Analysis of the genome structure indicated that the ALiMV-TW genome is 9618 nt long and contains a single ORF, ranging from nt 126 to nt 9359, encoding a polyprotein of 3077 amino acids (aa) (350.8 kDa). According to the consensus sequences for P1, HC-Pro and NIa protease cleavage sites , the positions of P1 (nt 126-992), HC-Pro (nt 993-2360), P3 (nt 2361-3467), 6K1 (nt 3468-3623), CIP (nt 3624-5525), 6K2 (nt 5526-5681), VPg (nt 5682-6245), NIa (nt 6246-6983), NIb (nt 6984-8540) and CP (nt 8541-9356) were deduced (Fig. 2a).
The complete genome sequences of 136 potyviruses available in the GenBank database (Table S1) were used for sequence comparison with ALiMV-TW. Multiple sequence alignments were performed using the ClustalW method in the MEGA X software (http://www.megasoftware.net) . Sequence Demarcation Tool Version 1.2 (SDTv1.2) was used to perform pairwise alignments and generate color-coded pairwise matrices and nt and aa identity calculations . Phylogenetic analyses were conducted in the MEGA X software using the Neighbor-Joining method with 1000 bootstrap replicates, and the maximum composite likelihood method was used to compute the evolutionary distances.

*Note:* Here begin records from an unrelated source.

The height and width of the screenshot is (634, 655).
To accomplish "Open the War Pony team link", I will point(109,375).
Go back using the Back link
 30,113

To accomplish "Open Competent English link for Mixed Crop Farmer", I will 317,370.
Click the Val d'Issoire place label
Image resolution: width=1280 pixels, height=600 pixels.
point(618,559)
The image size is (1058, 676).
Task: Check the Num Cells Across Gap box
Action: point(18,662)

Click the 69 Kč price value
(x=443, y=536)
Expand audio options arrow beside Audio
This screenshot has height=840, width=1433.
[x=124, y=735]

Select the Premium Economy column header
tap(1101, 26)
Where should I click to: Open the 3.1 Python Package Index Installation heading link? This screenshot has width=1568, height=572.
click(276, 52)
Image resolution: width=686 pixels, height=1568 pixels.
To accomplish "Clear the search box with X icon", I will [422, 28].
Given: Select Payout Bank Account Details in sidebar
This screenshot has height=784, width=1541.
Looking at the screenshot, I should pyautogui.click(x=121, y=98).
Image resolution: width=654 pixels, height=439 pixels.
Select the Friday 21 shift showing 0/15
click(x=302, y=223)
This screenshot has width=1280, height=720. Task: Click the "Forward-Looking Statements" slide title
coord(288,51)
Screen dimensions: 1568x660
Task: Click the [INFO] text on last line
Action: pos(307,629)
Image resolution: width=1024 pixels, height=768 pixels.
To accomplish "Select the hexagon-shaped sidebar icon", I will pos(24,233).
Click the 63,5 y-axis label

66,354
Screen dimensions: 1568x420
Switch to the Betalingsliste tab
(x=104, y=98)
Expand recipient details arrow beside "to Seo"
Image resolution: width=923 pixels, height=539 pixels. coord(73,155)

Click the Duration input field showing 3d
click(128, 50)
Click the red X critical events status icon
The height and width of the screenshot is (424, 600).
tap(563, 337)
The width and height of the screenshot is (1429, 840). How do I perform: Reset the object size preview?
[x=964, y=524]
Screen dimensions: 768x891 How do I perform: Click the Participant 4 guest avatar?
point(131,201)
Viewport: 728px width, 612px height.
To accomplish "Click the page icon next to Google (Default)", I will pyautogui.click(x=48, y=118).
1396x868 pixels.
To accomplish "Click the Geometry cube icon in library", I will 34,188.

The results revealed that the full-length genome and polyprotein of ALiMV share 52.3%-65.1% nt identity and 30.1%-64.2% aa identity, respectively, with those of other potyviruses (Fig. 2b & c). And, ALiMV is close to the potato virus Y (PYV) clade (Fig. 2d & e).
Using the One-Step RT-PCR kit (GMbiolab), a one-step RT-PCR method with the primer pair ALiMV-P1-967F (5´-CAATAAGACACCTAGTGCCCGAAAGC-3´)/ALiMV-P1-1269R was developed to specifically detect ALiMV in plants. The amplification conditions were set as RT at 50°C for 30 min, inactivation at 94°C for 2 min, and then PCR at 35 cycles of 94°C for 30 s, 58°C for 30 s and 72°C for 1 min, and a final extension of 72°C for 7 min. An expected 303-bp DNA fragment was amplified and its nt sequence was directly sequenced by Mission Biotech company using an ABI 3730 DNA sequencer to verify the correctness.
ALiMV was first discovered in Amazon lily (Eucharis grandiflora) in Japan. Before this report, only part of the genome sequence was available in the GenBank database [10–11]. Here, we have identified the amaryllis virus as ALiMV and elucidated the whole genome sequence of the virus. Although an ALiMV isolate (acc. no. AY590143) was previously reported in Taiwan , that virus should be re-identified as HiMV due to the over 90% nt identity. Therefore, this is also the first report of ALiMV in Taiwan.